→ The task
The answer should be a single number: how many lines of the entries below hold the word "will".

→ Available data
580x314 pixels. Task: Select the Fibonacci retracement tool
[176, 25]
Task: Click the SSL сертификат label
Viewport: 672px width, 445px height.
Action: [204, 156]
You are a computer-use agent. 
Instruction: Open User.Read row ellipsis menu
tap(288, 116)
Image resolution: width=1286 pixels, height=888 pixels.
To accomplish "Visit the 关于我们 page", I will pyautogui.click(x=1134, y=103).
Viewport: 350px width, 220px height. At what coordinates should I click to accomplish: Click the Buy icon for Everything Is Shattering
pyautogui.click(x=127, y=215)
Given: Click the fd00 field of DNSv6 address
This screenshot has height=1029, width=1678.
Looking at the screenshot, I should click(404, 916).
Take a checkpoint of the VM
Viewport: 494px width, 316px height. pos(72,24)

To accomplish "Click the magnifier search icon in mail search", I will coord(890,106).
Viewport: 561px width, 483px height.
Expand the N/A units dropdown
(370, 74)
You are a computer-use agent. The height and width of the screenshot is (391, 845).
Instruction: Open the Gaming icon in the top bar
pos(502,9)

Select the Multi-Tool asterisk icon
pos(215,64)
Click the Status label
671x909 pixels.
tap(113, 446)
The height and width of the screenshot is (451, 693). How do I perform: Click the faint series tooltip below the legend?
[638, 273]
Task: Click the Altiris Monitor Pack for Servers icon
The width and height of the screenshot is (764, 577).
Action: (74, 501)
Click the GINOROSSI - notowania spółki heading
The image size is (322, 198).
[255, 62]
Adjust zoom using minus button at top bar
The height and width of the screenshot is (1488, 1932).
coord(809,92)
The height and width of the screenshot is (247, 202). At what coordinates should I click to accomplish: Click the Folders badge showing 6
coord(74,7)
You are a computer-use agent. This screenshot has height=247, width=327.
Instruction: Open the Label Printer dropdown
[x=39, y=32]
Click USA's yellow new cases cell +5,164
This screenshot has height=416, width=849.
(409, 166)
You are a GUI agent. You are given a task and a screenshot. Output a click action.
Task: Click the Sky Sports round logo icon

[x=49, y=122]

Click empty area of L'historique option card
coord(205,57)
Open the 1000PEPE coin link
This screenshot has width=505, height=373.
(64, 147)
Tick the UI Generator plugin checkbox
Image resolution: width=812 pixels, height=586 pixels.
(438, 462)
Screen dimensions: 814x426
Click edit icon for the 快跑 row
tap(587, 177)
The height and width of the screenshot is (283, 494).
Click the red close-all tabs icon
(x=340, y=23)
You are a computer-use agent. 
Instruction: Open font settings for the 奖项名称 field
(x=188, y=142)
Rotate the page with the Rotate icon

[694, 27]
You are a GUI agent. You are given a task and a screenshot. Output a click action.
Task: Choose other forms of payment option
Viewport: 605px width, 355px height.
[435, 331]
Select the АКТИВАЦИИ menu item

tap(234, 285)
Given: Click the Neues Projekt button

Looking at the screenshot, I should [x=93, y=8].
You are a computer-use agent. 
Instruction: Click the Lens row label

→ Exercise solution
2